[Stored records]
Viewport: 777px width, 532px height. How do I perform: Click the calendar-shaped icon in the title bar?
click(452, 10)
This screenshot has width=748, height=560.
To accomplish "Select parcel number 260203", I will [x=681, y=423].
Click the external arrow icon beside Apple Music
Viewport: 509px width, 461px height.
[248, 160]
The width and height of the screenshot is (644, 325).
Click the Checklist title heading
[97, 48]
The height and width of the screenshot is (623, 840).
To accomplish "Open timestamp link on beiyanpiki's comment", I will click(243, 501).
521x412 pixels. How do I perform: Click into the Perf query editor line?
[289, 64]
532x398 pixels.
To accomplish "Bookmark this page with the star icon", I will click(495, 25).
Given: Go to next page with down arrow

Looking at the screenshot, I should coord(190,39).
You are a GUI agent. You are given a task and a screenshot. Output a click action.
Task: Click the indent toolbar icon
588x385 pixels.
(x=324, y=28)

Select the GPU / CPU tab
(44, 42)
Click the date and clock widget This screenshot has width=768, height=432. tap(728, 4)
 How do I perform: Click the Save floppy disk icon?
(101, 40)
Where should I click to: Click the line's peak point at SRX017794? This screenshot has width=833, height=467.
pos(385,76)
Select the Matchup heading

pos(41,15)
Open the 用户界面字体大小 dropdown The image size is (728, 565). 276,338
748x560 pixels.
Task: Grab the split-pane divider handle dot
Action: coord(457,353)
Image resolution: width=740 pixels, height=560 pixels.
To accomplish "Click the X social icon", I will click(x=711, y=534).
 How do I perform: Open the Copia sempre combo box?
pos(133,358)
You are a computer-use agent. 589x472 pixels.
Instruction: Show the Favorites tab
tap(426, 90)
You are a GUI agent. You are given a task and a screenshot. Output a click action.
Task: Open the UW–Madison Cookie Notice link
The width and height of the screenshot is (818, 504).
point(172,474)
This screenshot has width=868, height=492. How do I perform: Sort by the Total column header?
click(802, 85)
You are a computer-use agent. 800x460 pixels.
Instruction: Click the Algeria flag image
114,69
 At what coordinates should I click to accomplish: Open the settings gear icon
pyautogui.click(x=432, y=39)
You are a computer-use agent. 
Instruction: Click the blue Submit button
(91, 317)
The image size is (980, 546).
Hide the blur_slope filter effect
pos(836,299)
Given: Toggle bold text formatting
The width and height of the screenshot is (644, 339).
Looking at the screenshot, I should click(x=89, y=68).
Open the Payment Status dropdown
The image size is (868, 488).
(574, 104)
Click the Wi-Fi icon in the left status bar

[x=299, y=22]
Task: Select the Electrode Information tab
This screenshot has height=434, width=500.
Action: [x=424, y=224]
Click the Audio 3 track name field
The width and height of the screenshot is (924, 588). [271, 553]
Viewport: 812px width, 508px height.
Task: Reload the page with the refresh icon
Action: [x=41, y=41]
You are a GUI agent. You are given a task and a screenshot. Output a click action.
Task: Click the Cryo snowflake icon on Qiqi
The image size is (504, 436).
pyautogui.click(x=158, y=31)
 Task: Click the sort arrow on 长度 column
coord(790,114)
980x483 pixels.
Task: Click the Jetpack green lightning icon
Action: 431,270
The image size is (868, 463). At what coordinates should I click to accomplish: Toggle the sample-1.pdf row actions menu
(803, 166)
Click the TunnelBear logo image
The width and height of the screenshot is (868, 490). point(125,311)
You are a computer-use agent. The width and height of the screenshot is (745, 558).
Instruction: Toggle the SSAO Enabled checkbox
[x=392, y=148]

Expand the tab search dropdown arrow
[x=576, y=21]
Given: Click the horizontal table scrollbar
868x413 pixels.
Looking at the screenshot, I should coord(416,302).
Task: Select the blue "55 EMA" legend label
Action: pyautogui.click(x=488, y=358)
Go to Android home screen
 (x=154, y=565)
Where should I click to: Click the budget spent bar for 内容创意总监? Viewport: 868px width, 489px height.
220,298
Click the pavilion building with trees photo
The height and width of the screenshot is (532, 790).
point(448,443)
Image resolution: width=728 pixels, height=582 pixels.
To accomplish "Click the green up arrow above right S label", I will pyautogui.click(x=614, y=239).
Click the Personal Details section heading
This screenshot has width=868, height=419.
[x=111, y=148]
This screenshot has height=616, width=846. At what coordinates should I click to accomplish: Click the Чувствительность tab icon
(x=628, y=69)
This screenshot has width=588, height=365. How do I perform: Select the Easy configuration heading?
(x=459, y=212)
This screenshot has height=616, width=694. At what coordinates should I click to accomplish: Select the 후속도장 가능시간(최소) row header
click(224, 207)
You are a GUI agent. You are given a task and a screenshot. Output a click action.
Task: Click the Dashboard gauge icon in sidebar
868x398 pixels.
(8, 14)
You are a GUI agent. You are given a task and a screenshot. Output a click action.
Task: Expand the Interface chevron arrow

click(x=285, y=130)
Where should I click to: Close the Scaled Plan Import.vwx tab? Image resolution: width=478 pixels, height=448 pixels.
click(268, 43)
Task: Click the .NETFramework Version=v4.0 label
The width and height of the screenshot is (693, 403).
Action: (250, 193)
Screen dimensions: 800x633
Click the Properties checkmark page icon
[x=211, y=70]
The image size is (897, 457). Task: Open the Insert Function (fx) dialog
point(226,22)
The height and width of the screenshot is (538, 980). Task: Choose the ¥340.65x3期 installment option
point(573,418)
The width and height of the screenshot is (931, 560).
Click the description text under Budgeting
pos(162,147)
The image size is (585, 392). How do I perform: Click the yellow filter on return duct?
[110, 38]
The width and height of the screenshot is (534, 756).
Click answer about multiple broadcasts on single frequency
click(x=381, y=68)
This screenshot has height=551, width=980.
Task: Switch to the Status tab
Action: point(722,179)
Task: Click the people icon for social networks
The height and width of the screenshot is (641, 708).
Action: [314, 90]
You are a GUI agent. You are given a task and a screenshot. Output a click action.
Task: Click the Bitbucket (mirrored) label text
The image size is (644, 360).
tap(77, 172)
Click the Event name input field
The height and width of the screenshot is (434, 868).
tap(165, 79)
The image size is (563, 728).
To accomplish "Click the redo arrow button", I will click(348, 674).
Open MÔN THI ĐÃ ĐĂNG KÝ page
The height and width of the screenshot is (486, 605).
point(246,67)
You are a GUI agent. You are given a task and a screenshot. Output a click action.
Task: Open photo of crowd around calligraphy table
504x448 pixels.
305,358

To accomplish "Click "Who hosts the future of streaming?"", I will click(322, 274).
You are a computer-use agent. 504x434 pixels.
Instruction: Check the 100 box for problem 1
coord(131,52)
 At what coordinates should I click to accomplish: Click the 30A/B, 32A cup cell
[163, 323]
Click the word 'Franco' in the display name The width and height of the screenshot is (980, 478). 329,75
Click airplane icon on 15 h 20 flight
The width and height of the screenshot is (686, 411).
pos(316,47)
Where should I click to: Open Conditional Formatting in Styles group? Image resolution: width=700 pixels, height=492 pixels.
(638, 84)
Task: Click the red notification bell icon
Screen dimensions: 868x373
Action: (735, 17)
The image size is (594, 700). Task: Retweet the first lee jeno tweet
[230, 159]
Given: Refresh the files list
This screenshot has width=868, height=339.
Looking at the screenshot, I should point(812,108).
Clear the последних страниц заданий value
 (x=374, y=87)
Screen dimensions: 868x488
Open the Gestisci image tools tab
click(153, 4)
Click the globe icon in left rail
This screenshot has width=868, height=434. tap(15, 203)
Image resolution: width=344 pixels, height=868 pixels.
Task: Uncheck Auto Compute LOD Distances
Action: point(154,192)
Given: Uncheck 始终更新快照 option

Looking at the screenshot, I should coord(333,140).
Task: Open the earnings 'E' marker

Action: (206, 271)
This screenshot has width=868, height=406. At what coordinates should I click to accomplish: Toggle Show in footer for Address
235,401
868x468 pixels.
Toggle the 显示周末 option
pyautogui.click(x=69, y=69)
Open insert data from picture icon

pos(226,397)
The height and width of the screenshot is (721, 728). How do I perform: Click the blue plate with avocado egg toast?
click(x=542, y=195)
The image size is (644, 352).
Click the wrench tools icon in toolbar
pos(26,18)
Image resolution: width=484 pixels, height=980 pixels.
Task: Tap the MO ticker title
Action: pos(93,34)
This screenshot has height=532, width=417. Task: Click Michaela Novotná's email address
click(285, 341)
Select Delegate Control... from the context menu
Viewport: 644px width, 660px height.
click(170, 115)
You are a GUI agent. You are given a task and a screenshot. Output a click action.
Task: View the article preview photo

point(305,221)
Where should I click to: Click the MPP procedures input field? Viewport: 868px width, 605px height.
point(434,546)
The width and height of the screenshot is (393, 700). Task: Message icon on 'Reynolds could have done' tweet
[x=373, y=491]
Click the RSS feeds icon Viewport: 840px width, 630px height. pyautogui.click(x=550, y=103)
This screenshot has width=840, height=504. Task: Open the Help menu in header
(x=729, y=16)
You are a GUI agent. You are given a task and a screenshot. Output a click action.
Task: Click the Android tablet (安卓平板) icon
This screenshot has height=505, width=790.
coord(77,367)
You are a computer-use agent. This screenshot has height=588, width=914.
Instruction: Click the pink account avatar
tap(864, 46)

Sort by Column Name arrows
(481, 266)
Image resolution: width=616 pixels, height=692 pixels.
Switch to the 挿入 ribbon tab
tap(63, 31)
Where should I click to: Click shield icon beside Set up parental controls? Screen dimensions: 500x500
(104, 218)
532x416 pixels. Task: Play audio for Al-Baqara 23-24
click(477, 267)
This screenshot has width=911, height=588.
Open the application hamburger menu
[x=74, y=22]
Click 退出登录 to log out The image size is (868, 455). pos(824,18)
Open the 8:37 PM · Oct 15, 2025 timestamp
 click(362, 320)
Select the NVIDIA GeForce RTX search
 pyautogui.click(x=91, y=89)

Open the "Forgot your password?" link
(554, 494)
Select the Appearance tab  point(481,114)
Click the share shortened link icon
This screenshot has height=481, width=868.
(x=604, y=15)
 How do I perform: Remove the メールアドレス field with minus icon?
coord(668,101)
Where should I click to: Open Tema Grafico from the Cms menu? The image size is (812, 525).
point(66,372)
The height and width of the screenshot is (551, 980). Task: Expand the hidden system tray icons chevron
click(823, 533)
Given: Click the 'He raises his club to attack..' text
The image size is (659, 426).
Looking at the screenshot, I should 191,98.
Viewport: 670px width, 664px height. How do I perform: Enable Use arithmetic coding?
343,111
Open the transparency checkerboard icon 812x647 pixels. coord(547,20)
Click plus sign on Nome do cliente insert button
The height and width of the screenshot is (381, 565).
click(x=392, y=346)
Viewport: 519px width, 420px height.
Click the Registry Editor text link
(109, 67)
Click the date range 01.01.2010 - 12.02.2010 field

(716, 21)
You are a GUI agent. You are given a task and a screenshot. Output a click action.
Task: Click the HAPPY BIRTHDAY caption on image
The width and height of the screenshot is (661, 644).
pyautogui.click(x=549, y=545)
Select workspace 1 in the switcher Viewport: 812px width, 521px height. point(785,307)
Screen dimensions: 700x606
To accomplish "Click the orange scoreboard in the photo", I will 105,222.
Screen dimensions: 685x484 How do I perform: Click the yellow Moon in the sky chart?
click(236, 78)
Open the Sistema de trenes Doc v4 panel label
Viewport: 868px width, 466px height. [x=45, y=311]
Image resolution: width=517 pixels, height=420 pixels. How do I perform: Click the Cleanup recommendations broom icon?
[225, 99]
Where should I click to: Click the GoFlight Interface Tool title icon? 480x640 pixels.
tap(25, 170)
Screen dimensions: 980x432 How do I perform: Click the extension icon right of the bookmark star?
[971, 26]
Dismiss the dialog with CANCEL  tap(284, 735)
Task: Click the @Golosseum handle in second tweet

• _TRY IT_: Write down exactly the span of lines above from the one containing "Click the Properties checkmark page icon" to the one containing "The width and height of the screenshot is (931, 560).", both ends included.

• _RESULT FOR THIS TASK_:
Click the Properties checkmark page icon
[x=211, y=70]
The image size is (897, 457). Task: Open the Insert Function (fx) dialog
point(226,22)
The height and width of the screenshot is (538, 980). Task: Choose the ¥340.65x3期 installment option
point(573,418)
The width and height of the screenshot is (931, 560).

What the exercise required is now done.